Despite that, such people, in Renfrew’s opinion, ought to be studied by animal behaviourists. In effect, they ought to be classified as sub-human. Outwardly looking like us, they are not us inwardly. He goes further. As if from the pages of Mein Kampf, hunter-gatherers are ranked organisationally below the “social insects, including mound-building termites”.
Why such an asinine assessment? Apart from an abiding high Tory affection for the British empire and its patronising attitude towards the ‘childish’ native peoples, there is the seductive, widely held, but erroneous assumption that human intelligence undergoes linear progress and therefore, the further back one goes, the less intelligent people will be.
In my opinion, Stephen Jay Gould convincingly demolished all such claims with his brilliantly argued book The mismeasure of man (1981). Fundamentally they result, he says, from a “deeply held prejudice” - namely equating biological evolution (ie, adaptation) with cultural progress. Note: evolution is not conceptually synonymous with progress.
The large brain is the biological basis for human intelligence and, with that, culture and cultural transmission. But, once culture and cultural transmission was in place, it ran ahead with little or no reference to Darwinian processes and genetics.
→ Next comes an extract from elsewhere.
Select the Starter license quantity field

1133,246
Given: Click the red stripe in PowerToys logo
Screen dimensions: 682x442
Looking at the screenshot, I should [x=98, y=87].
We know that culture can progress at extraordinary speed (it can also go into a tumbling reverse). Hence differences between groups of people - ancient and modern - need to be explained in the realm of culture, not biology.
The eugenical agenda of Renfrew and his ilk - conscious or unconscious - is pretty transparent. Flatteringly, contemporary humans might be placed on a higher plane than fellow Homo sapiens in the past. Yet, even if only by implication, the western upper classes are classified as innately superior. Gregory Cochran and Henry Harpending give this story a particular ethnic twist with the claim that Ashkenazi Jews have the highest IQ of any ethnic group because of their “success in white-collar occupations” - a caste position with origins in medieval Europe. But it amounts to the same thing. Hunter-gatherers, past and present, are classified as stupid and innately inferior.
Nonetheless, we are extraordinarily similar to our Palaeolithic ancestors and to each other. Whatever else might be questionable about their overall methodological approach, the sociobiologists Jerome Barkow, John Tooby and Leda Cosmides have the virtue of stressing the deep commonality between prehistoric and modern populations. Contemporary human-to-human genetic variation is estimated to be no more than 0.5% (in other words, we are 99.5% “similar”). There is every reason to believe then that intelligence is extraordinarily similar too.
Not that we should rely on self-serving IQ tests with their well known cultural biases as our criteria for judging. The human mind is transcendingly complex. The “highest product of matter” (Lenin). To reduce this unique marvel of nature to Gradgrindian numbers like weight or height is Mickey Mouse, not serious, science. In practise, intelligence is used to solve manifold problems and to exploit manifold circumstances to achieve manifold ends. Certainly intelligence is a particularly human way of dealing with the environment.
Not surprisingly Renfrew admires those societies which built temples, palaces and pyramids: eg, the mega-constructions of “Teotihuacán in Mexico, Giza in Egypt or Ur in Iraq, or indeed Stonehenge.” In his reckoning fully articulated language comes about with the Neolithic (beginning in the fertile crescent of the Middle East and the Indus valley roughly 12,000 years ago). Presumably it then trickled down to benighted hunter-gatherers from the villages and towns of class society.
Hence what archeologically establishes, what archeologically sustains, what archeologically vindicates Renfrew’s prejudice is a vulgar materialism: ie, the self-evident fact that hunter-gatherers leave behind the lightest of footprints. They go from here to there during the course of the year and generate precious little material detritus: baselessly interpreted as indicating cognitive inferiority.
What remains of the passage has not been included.